The foreigner said nothing — perhaps aping Golan’s impressively taciturn second. He merely flicked a gauntleted hand to the jungle’s edge and from the line of nodding broad leaves and brush emerged the full force of his command: some forty of the Disavowed.

They marched down to the shore; an impressive force. All far better armed and armoured than the Thaumaturg regulars, who wore leather hauberks and skirtings and carried spears and wide-bladed iron shortswords at their sides. They commandeered one of the rafts, filling it entire, then pulled their way across.

‘Master Golan,’ said Thorn, scribbling again, ‘gallantly allows his foreign allies the honour of leading the charge.’

Golan ignored the man. New suspicions now nibbled at his mind. There they had been. All gathered together. Waiting. It was as if the foreign dog had anticipated his mind. Knew that he would be sent across early to endure the worst of any counter-attack. An unsettling thought. And pursuing that thought brought Golan to another, even more disturbing suspicion: what if the dog wanted to be sent over early? What if it served his black-hearted purpose?

After all, given that the vast majority of the Thaumaturg forces still resided here on the near bank, it would now be easy for the man to simply walk away. Golan took hold of the Rod of Execution in his sash — almost raised it to order that they return — when a more cynical turn of mind suggested: Come now, man, they could have walked away at any time of their choosing.

Golan relaxed his hand. And he had to admit, grudgingly, that he could not possibly have recalled them in any case.

At that moment the raft carrying the Isturé reached the middle of the broad rippling breadth of the river and the surface seemed to explode.
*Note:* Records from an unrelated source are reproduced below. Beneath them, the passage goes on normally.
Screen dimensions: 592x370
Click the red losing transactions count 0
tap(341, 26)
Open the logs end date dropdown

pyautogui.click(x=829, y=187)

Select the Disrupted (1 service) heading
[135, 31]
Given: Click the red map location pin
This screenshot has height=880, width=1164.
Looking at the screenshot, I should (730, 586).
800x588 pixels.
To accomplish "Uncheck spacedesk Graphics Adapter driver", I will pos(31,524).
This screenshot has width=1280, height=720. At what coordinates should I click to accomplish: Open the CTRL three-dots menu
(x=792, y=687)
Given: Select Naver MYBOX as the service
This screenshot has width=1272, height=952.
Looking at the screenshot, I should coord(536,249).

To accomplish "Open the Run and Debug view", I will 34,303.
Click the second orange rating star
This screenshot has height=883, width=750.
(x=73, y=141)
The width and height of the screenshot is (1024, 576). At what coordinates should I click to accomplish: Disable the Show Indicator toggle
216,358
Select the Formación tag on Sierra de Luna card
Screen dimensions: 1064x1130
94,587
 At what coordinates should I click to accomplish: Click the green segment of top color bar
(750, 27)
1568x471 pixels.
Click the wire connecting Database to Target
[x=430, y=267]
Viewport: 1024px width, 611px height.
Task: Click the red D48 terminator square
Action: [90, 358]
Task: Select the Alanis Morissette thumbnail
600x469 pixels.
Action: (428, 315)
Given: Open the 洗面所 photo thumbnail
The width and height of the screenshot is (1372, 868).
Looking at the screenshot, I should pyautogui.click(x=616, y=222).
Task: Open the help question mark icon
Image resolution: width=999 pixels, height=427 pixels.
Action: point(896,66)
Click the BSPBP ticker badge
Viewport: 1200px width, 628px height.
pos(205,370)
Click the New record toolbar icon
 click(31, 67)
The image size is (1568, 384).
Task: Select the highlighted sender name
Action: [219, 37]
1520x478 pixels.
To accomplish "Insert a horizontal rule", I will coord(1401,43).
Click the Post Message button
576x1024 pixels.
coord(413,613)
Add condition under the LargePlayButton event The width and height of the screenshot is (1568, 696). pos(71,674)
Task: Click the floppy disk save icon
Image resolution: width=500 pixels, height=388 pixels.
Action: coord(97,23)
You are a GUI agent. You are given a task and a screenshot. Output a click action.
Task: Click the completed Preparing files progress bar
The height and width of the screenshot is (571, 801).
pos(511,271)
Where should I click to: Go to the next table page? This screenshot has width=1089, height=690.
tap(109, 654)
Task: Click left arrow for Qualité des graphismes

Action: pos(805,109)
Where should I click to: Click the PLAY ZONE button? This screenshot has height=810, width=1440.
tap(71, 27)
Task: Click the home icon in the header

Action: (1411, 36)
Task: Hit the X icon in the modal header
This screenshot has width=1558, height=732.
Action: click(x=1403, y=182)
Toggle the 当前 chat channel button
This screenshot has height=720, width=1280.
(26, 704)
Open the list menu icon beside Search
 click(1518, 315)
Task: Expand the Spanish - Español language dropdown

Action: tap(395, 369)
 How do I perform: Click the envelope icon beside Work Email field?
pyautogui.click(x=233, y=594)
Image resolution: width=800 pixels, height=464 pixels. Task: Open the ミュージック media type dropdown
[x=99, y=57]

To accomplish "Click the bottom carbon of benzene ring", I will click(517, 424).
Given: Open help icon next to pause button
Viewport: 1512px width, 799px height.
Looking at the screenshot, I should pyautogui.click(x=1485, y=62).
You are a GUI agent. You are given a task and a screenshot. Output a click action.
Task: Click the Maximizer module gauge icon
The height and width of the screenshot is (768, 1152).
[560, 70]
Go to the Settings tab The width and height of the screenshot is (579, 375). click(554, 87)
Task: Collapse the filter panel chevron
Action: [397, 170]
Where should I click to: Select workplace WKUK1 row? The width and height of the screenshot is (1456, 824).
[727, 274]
The gathered army reflexively shrank away from the shore in a collective gasp of wonder and horror as some huge thing emerged, writhing, from within the river to send the raft flying skyward as it shattered into individual logs, men and women flying like dolls. The ropes snapped in exploding reports. Golan could not be certain, but the thing resembled the descriptions he had read in travel accounts of an immense snake, or worm. He had dismissed such writings as nonsense, of course. A girth as great as any sea-going vessel! Ridiculous. Purported eyewitness accounts had such creatures pulling ships beneath the surface, even sweeping up entire armies into their great maws.